Карачаевец провел ладонью по мокрому лицу, по облепленной снегом бороде. Подумал, что погода — лучше не надо, следы за отрядом тотчас заметет. Вспомнил, как в японскую войну он, раненный в ногу, полз, скрываясь в посевах гаоляна. Тогда воевали для царя, сейчас пришло время — для себя. А ефрейтор Чумаков, который вынес его из гаоляновых полей, родом донецкий шахтер. Может статься, сейчас казаки и Чумакова ведут на виселицу. Вот бы выручить! В Петрограде угля нет — хитер Каледин, отхватил Донбасс! — заводы стоят, паровозы стоят. Вишь, собака: заморозить хочет республику! Красногвардейцы-то всё необстрелянные, мало среди них настоящих солдат. Ну ничего, решил Карачаевец, душой народ крепкий. Хоть бы и Микешка: даром что болтун — разъярится в бою. А пулемет на совесть знает.

И Власу Прохоровичу вспомнилось, как провожала его в Питере дочь. В отца удалась Настенька: черные косы, черные брови, черные глаза. «Себя поберегите», говорила она и плакала у него на груди. Он доволен собой: правильно он ей ответил. Он погладил ее по голове, взял за плечи и сказал: «Себя беречь — это не хитро. Каждый трус себя бережет. Иное дело вот сберечь революцию — для тебя, Настя, для детей твоих, для всего трудящегося класса… Так и запомни, дочка!»

Отряд уже шел по пояс в снегу. Давно свернули с накатанной дороги, пробирались в сугробах по дну оврага. Путь показывал Хохряков. Овраг он назвал балкой — Микешка удивился этому: со словом «балка» у него было связано представление о длинном деревянном брусе. Отец Микешки, плотник, поднимал когда-то на постройке купеческого дома большую, тяжелую балку. От тяжести надорвался; заболел и умер.

Начало темнеть.

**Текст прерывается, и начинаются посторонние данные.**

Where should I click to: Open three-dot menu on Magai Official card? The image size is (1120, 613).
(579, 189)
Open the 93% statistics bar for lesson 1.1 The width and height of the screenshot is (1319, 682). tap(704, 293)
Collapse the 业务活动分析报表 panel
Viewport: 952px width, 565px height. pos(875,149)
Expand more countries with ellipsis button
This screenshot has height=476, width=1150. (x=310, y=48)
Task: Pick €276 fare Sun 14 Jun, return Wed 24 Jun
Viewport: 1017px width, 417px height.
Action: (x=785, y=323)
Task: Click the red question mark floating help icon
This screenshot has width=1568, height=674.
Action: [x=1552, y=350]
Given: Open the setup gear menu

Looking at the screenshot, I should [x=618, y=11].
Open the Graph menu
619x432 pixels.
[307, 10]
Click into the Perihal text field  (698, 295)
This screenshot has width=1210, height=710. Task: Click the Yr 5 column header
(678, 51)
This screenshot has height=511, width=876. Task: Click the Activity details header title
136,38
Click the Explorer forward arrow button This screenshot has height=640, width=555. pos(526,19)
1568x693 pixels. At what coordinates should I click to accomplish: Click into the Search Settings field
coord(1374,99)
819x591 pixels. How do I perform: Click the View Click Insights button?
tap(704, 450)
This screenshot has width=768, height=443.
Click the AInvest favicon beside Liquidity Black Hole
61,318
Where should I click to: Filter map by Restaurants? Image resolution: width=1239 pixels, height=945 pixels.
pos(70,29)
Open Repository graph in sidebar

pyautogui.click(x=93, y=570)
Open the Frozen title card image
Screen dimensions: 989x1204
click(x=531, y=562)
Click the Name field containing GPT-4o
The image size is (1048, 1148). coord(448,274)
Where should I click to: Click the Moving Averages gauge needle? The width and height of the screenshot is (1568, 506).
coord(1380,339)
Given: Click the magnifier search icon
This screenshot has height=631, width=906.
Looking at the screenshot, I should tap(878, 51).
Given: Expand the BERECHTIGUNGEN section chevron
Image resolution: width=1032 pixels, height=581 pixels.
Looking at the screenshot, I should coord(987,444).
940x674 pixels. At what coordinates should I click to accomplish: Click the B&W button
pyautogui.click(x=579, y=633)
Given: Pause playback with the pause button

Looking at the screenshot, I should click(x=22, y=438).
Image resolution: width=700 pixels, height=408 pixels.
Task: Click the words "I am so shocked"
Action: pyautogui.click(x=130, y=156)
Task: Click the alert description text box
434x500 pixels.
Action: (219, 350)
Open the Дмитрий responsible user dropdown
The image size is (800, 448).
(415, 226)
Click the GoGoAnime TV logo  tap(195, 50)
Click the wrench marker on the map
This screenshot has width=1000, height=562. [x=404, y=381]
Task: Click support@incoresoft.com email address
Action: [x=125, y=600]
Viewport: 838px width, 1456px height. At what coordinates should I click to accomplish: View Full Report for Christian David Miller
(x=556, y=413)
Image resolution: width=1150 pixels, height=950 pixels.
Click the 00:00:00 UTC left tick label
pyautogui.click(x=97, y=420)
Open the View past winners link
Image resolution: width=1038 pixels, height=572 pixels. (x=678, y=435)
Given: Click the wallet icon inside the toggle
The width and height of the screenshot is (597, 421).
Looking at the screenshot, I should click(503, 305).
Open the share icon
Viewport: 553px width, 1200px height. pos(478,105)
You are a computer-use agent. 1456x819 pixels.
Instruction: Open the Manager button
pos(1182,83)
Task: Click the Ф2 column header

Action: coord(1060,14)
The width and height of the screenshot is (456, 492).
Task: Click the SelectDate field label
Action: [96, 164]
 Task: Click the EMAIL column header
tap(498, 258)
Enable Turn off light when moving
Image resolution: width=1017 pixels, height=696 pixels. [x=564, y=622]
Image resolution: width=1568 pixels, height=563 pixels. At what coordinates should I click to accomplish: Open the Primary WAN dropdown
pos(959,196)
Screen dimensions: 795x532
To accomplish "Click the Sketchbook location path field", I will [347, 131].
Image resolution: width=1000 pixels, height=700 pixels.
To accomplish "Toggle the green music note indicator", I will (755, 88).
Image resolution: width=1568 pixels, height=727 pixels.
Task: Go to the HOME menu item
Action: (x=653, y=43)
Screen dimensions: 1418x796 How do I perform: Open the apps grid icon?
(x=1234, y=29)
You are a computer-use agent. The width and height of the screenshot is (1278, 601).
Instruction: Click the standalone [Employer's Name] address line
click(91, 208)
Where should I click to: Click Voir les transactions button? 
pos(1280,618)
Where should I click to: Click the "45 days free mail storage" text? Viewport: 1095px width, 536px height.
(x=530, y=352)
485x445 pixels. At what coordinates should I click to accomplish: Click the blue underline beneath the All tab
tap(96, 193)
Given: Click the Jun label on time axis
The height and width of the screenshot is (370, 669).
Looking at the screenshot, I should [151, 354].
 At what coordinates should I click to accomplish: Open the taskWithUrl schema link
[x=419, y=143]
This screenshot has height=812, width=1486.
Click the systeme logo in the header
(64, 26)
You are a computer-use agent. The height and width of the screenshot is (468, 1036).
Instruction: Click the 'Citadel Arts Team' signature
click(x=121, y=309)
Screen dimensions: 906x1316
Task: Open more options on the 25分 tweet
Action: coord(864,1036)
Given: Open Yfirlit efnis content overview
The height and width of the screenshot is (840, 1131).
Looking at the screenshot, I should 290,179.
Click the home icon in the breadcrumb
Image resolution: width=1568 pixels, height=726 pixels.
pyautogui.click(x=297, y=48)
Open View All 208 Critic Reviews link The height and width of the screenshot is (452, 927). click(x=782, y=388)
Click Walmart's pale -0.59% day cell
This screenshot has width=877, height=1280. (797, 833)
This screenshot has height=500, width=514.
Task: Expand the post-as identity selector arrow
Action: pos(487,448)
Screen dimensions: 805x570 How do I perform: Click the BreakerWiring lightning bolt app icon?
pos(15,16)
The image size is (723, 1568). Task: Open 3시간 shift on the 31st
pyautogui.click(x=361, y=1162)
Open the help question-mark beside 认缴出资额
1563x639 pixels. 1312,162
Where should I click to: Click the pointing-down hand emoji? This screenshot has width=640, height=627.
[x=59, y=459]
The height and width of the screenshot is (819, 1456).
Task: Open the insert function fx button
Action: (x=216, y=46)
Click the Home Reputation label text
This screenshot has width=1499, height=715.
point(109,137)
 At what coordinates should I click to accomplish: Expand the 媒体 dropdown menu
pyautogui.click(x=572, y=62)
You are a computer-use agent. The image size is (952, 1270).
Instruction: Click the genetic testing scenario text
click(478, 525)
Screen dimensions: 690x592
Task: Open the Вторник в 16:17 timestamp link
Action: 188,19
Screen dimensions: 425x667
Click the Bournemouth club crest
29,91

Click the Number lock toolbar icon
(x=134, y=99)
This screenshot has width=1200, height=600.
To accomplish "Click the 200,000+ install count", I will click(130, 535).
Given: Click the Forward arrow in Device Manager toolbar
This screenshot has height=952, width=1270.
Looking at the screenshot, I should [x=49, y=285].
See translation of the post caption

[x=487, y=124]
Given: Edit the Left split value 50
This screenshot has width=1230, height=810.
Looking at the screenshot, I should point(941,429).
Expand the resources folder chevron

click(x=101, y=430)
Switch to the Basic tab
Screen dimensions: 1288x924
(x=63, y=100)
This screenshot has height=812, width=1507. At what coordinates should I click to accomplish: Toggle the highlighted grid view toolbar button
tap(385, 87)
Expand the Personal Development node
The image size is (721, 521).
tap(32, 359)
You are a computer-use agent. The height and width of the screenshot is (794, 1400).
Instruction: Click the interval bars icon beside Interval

Красногвардейцы растянулись длинной, теряющейся в снежном сумраке цепочкой. Вокруг вздымались крутые склоны оврага; по склонам кое-где — голая глина, кое-где — нависший пластами снег.

«Как же обоз там?» подумал Глебов. Сказал Хохрякову: «Не спеши, дай потеснее собраться», и сам шагнул в сторону, поднялся на косогор; раздвигая покрытые слоем льда ветви кустов — обледеневшие веточки позвякивали, — он двинулся назад, навстречу обозу. Красногвардейцы один за другим проходили мимо.

Из-под меховой шапки у него выбилась прядь седых волос. Серое штатское пальто стягивал пояс с ремнями. На поясе — наган в кобуре. Скуластое, в морщинках под глазами лицо иногда по-прежнему лукаво щурилось. Он был почти таким же, как десять лет назад, когда пришел в лабораторию Лисицына; даже короткие усы выглядели так же, только поседели за эти годы.

Наконец Глебов увидел: лошадей вели под уздцы, и по двое-трое красногвардейцев подталкивали сзади каждый воз. Тяжело нагруженные сани врезались в сугробы, то наклоняясь, словно вот-вот опрокинутся, то скользя под уклон, то останавливаясь при подъеме в гору.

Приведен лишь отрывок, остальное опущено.